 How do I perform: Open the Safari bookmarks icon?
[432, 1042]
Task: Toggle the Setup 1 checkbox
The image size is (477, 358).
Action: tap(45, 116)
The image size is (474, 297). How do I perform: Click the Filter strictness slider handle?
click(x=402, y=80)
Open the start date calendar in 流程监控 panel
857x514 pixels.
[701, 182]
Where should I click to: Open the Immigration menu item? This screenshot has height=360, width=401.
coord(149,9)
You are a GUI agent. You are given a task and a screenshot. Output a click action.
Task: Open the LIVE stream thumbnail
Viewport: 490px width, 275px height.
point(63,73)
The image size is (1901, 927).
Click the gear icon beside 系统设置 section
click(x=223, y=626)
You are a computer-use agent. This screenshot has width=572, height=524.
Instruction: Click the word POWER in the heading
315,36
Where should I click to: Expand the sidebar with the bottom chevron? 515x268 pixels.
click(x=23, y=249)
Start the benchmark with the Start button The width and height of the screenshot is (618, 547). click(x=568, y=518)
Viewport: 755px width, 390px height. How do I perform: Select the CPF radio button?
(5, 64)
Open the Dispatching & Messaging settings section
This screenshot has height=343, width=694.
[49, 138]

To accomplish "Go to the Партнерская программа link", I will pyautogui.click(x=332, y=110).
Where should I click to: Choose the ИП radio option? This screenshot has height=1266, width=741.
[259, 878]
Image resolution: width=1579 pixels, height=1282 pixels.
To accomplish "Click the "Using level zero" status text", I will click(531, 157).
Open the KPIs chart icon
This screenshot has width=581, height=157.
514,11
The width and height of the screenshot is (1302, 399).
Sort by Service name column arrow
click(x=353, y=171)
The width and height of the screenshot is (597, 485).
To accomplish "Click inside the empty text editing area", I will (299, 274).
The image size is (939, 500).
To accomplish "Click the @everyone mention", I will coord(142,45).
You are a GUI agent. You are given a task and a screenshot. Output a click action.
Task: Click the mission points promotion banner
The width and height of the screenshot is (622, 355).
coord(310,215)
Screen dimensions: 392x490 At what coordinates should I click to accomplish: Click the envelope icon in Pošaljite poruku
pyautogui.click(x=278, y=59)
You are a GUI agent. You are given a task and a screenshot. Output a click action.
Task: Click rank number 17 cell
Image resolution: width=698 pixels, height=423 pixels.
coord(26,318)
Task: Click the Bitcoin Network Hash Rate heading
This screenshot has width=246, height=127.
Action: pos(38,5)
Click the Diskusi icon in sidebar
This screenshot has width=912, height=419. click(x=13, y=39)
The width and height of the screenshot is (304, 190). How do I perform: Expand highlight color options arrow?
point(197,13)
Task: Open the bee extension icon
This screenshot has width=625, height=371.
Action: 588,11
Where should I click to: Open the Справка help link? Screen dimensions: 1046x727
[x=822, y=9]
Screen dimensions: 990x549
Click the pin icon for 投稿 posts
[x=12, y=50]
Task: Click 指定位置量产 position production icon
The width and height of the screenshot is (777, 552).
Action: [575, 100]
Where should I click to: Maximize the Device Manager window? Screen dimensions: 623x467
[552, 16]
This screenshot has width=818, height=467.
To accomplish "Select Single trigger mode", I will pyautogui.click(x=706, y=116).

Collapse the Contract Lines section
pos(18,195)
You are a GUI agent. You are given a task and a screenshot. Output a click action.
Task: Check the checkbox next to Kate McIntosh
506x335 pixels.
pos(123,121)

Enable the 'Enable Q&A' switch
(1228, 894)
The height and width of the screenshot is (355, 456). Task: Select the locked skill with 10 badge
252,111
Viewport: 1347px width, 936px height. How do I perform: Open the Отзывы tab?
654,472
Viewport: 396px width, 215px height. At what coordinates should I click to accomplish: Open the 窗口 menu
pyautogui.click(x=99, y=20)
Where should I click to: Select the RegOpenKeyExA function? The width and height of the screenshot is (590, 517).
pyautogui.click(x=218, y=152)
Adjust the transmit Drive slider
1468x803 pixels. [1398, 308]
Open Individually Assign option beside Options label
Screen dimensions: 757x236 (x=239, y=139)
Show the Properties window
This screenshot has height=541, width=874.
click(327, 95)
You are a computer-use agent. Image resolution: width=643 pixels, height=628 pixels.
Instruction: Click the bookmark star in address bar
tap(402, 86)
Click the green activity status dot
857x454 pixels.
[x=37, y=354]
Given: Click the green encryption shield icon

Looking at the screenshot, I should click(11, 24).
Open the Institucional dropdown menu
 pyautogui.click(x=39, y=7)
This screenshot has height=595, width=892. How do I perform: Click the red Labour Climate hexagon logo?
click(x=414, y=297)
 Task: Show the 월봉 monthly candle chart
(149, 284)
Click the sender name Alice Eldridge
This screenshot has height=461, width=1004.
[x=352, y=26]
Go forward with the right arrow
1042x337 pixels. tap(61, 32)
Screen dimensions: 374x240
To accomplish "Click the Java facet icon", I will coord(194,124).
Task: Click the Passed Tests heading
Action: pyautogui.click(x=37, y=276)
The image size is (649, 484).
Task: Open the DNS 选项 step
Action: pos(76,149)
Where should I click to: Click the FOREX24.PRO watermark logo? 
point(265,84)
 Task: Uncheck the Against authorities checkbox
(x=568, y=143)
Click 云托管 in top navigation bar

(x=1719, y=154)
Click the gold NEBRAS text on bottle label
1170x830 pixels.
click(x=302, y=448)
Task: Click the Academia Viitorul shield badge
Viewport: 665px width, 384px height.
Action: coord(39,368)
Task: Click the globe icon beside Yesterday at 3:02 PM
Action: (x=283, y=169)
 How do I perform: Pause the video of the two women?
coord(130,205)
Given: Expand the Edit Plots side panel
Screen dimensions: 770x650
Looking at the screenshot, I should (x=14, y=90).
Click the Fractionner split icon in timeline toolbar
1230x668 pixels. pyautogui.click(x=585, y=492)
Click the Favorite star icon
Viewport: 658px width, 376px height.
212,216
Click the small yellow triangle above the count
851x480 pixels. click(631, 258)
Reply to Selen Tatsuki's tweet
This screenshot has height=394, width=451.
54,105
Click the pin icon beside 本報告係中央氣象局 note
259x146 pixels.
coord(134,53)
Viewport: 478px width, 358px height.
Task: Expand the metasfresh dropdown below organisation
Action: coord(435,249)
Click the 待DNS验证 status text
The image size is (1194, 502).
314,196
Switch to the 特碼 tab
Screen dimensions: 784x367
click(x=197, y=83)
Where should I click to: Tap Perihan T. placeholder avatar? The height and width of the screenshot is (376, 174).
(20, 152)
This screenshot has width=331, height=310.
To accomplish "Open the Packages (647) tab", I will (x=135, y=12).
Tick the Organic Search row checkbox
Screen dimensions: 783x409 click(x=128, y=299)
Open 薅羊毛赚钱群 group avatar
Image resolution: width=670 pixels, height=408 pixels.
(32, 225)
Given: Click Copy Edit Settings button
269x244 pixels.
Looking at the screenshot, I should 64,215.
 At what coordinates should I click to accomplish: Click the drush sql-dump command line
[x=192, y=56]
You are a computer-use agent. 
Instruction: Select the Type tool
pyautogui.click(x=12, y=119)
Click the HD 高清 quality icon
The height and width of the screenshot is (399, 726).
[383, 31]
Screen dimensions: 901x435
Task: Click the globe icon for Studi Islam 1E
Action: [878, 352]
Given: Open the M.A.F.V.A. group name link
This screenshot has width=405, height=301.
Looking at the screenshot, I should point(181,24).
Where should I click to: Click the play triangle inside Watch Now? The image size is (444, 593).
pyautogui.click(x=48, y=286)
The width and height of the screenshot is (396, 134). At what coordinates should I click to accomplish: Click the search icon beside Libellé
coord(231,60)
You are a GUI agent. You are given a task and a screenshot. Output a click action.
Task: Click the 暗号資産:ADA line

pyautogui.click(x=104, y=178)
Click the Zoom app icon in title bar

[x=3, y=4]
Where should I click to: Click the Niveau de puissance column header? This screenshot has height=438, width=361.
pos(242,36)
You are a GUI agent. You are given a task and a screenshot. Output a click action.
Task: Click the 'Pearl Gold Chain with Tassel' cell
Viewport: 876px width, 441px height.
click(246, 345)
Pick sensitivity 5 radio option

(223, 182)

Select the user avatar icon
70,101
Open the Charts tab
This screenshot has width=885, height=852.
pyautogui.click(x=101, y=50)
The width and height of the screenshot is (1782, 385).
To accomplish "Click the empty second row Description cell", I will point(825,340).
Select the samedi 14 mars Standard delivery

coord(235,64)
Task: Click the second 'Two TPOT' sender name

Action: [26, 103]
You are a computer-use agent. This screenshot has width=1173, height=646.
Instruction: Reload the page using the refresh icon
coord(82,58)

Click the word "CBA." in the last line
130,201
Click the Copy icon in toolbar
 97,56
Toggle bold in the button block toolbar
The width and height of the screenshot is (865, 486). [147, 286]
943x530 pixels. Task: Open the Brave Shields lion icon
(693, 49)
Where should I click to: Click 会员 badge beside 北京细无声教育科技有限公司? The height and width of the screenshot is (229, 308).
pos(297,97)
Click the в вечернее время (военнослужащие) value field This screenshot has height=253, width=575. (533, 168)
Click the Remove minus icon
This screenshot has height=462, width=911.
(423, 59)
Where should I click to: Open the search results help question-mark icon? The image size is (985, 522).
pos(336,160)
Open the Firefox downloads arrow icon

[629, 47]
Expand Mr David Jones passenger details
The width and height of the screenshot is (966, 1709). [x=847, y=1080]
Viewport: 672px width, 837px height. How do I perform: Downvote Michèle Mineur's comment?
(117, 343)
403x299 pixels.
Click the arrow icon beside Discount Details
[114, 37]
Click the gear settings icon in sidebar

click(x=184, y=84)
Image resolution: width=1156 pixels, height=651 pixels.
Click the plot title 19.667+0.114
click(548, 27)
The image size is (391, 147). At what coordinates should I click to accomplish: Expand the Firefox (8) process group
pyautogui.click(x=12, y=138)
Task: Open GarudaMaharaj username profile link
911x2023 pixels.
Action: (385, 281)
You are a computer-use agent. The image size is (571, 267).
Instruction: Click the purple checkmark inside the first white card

- - -

◆ Work to be completed
Look for the line with "Image resolution: width=1156" in the records above. Repeat it and each line after it exactly.

◆ Completed exercise
Image resolution: width=1156 pixels, height=651 pixels.
Click the plot title 19.667+0.114
click(548, 27)
The image size is (391, 147). At what coordinates should I click to accomplish: Expand the Firefox (8) process group
pyautogui.click(x=12, y=138)
Task: Open GarudaMaharaj username profile link
911x2023 pixels.
Action: (385, 281)
You are a computer-use agent. The image size is (571, 267).
Instruction: Click the purple checkmark inside the first white card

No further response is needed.